*TRECHO DO TEXTO:*
*-*-*
O Superior Tribunal de Justiça já decidiu que a mera criação de uma unidade de conservação não significa o cumprimento do desiderato constitucional, devendo ser acompanhada de políticas públicas que assegurem a efetiva proteção da área em questão:

“A criação de Unidades de Conservação não é um fim em si mesmo, vinculada que se encontra a claros objetivos constitucionais e legais de proteção da Natureza. Por isso, em nada resolve, freia ou mitiga a crise da biodiversidade – diretamente associada à insustentável e veloz destruição de habitat natural –, se não vier acompanhada do compromisso estatal de, sincera e eficazmente, zelar pela sua integridade físico-ecológica e providenciar os meios para sua gestão técnica, transparente e democrática. A ser diferente, nada além de um “sistema de áreas protegidas de papel ou de fachada” existirá, espaços de ninguém, onde a omissão das autoridades é compreendida pelos degradadores de plantão como autorização implícita para o desmatamento, a exploração predatória e a ocupação ilícita” (REsp 1071741, Relator Ministro Herman Benjamin, 16.12.2010).

Desde o seu delineamento, com a edição da Lei nº 6.938/81, a Política Nacional do Meio Ambiente apresentou como um dos seus sustentáculos a criação de espaços territoriais especialmente protegidos.

O inciso IV do art. 2º dessa lei dispõe que a “proteção dos ecossistemas, com a preservação de áreas representativas” é um dos princípios da Política Nacional do Meio Ambiente na consecução do objetivo de preservação, melhoria e recuperação da qualidade ambiental tendo em vista o desenvolvimento socioeconômico, os interesses da segurança nacional e a proteção à dignidade da pessoa humana.

O inciso II do art. 4º da referida lei estabelece que a Política Nacional do Meio Ambiente visará “à definição de áreas prioritárias de ação governamental relativa à qualidade e ao equilíbrio ecológico, atendendo aos interesses da União, dos Estados, do Distrito Federal, dos Territórios e dos Municípios”.

O inciso VI do art. 9º dispõe que “a criação de espaços territoriais especialmente protegidos pelo Poder Público federal, estadual e municipal, tais como áreas de proteção ambiental, de relevante interesse ecológico e reservas extrativistas” é um instrumento da Política Nacional do Meio Ambiente.

Contudo, é apenas com a promulgação da Constituição Federal de 1988 que a questão dos espaços territoriais especialmente protegidos, ganha um conteúdo mais delimitado e forte, passando a exigir uma regulamentação por meio de normas infraconstitucionais.
*-*-*
[Entradas para localização de itens descritos]
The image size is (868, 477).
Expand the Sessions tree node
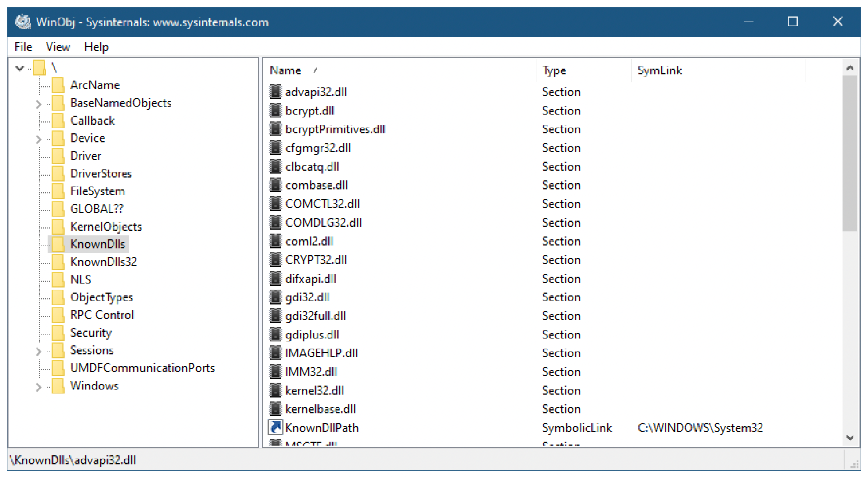coord(38,351)
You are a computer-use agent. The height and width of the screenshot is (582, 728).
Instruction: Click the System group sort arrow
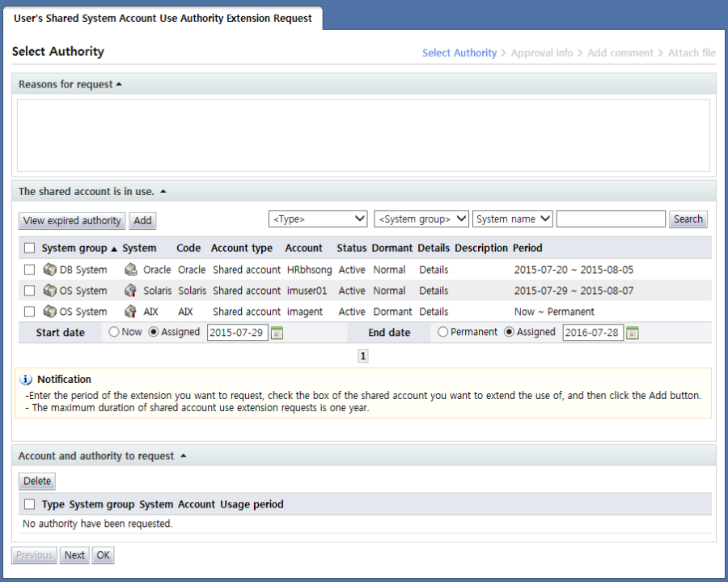(114, 249)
*-*-*
*OBJETIVO DO EXERCÍCIO:* Dê continuidade ao texto sobre os espaços territoriais especialmente protegidos, a partir do ponto em que ele termina.

*RESPOSTA FINAL:*
O inciso III do § 1º do art. 225 da Constituição Federal determina que para assegurar a efetividade do direito fundamental ao meio ambiente ecologicamente equilibrado incumbe ao Poder Público “definir, em todas as unidades da federação, espaços territoriais e seus componentes a serem especialmente protegidos, sendo a alteração e a supressão permitidas somente através de lei, vedada qualquer utilização que comprometa a integridade dos atributos que justifiquem sua proteção”.

A estrutura do SNUC é organizada da forma seguinte, conforme determina o art. 6º da Lei nº 6.938/81:

a) Órgão consultivo e deliberativo: o Conselho Nacional do Meio Ambiente – CONAMA, com as atribuições de acompanhar a implementação do Sistema;

b) Órgão central: o Ministério do Meio Ambiente, com a finalidade de coordenar o Sistema;

c) Órgãos executores: o Instituto Chico Mendes e o IBAMA, em caráter supletivo, os órgãos estaduais e municipais, com a função de implementar o SNUC, subsidiar as propostas de criação e administrar as unidades de conservação federais, estaduais e municipais, nas respectivas esferas de atuação.

O Instituto Chico Mendes de Conservação da Biodiversidade – ICMBio é o órgão responsável pela execução da Política Nacional de Unidades de Conservação da Natureza em âmbito federal. Trata-se de autarquia federal criada pela Lei n. 11.516/07 a partir de um fracionamento do IBAMA, sendo, portanto, autônoma administrativa e financeiramente e vinculada ao Ministério do Meio Ambiente.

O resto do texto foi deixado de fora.